Quoted text »
▽

The filmmakers so want to maintain the joshing between Johnson and Statham that the movie’s ostensible action label and the lust Shaw fears Hobbs has for his sister feel like pretexts for the romantic comedy “Hobbs & Shaw” virtually is.

Idris Elba plays the movie’s biomechani­cally enhanced supervilla­in. Not that far into things, he wonders aloud who’s going to stop him. So, for an answer, there’s a cut to a split screen of Johnson and Statham in their respective beds. Each is going about his day — waking up, eating, exercising, taking phone calls simultaneo­usly with the exact same response.

With the screen split, their bald heads — Johnson’s is smooth, Statham’s stubbled — are often inches from each other.

It’s serious enough between them that anytime the movie presents alternativ­e partnershi­ps in the form of cameos by other, more naturally funny male stars, Hobbs and Shaw decline.

And that gives a ridiculous sensuality to the climactic three-way beat down and the way the frame speed decelerate­s enough for every punched face and kicked head to seem like a caress, as if they were Demi Moore and Patrick Swayze at her pottery wheel in “Ghost.”

△

Provided data »
▽

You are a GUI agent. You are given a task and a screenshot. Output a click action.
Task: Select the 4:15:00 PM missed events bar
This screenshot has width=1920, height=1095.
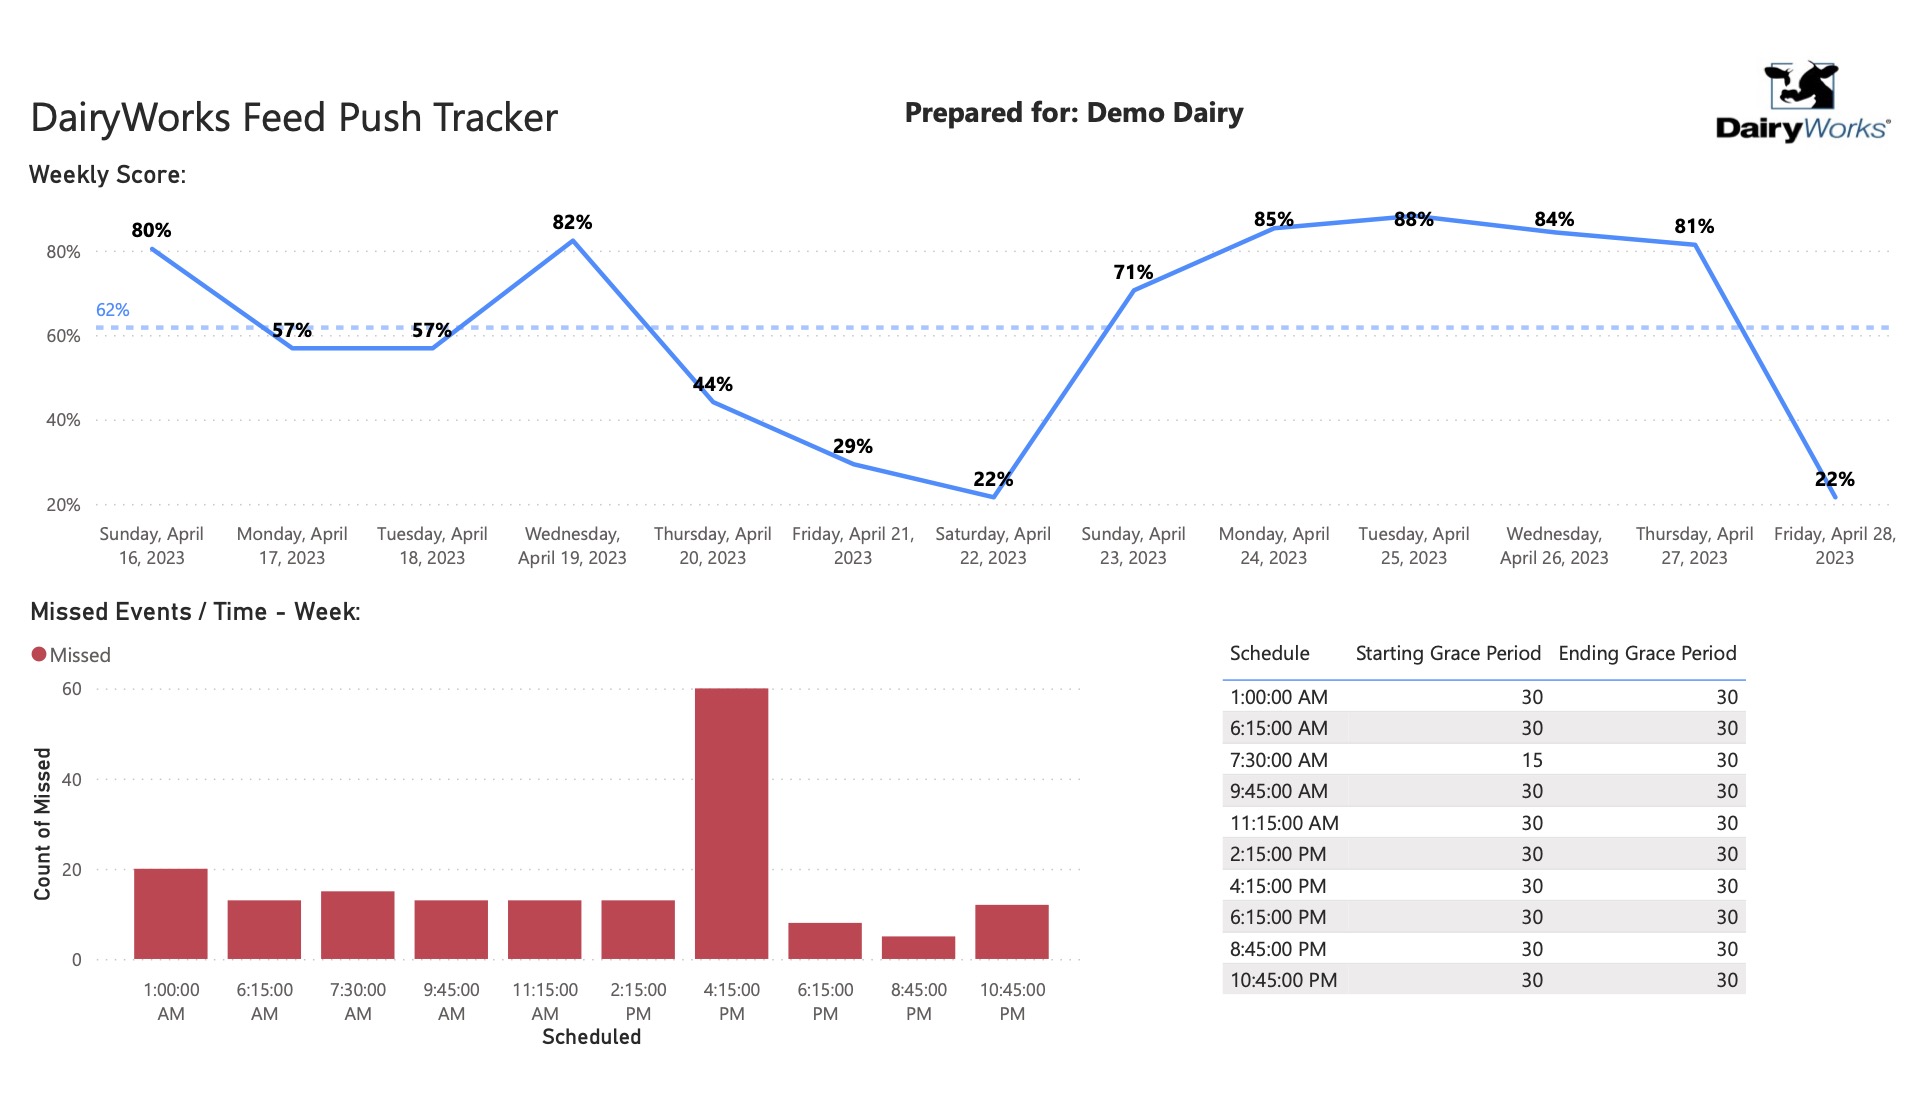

△

Directions for this task »
Answer these questions about the film review:
(a) Which actor plays the biomechanically enhanced supervillain?
(b) How does Johnson's bald head differ from Statham's?
(c) In which film do Demi Moore and Patrick Swayze appear at her pottery wheel?
Answer from the film review alone, not from the listing.

Reply to the task »
(a) Idris Elba.
(b) Johnson's head is smooth, while Statham's is stubbled.
(c) "Ghost."